Reputation: 19
I am trying to check best and optimal way to exclude a pattern of string from a column, without affecting actual data.
With in Redshift DW, I have table column company which has certain records ending with INC in different ways so want to exclude string patterns of INC and capture just company name.
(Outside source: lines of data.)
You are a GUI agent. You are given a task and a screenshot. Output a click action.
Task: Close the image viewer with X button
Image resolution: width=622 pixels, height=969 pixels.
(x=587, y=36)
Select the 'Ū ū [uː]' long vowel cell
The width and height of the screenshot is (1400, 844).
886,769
Please see below sample data and expected output.
WITH T AS (
select 'Cincin,Inc' id
union all
select 'Tinc, INc.' id
union all
select 'Cloud' id
union all
select 'Dinct Inc.' id
)
select id , regexp_replace(id,{exp}) from T
/**OutPut***/
Cincin
Tinc
Cloud
Dinct
Upvotes: 0
Views: 119
Reputation: 425013
Redshift doesn't support case insensitivity with regex, but given your target string is small, you can work around it without too much pain by using [Ii][Nn][Cc]
:
regexp_replace(id, ',? *[Ii][Nn][Cc]\.?$', '')
See live demo.
Test:
WITH T AS (
select 'Cincin,Inc' id
union all
select 'Tinc, INc.' id
union all
select 'Cloud' id
union all
select 'Dinct Inc.' id
)
select id , regexp_replace(id, ',? *[Ii][Nn][Cc]\.?$', '') from T
Output:
Cincin
Tinc
Cloud
Dinct
Upvotes: 1
Reputation: 2440
You can use this if you are not particluar about the case
WITH T AS (
select 'Cincin,Inc' id
union all
select 'Tinc, INc.' id
union all
select 'Cloud' id
union all
select 'Dinct Inc.' id
)
select id , regexp_replace(lower(iD),'[^a-z]+(inc)([^a-z])*','')
from T
output :
id regexp_replace
Cincin,Inc cincin
Tinc, INc. tinc
Cloud cloud
Dinct Inc. dinct
Upvotes: 0
Reputation: 521194
Try replacing the pattern ,?\s*Inc\.?$
:
select id, regexp_replace(id, ',?\\s*[Ii][Nn][Cc]\\.?$', '') from T
Upvotes: 0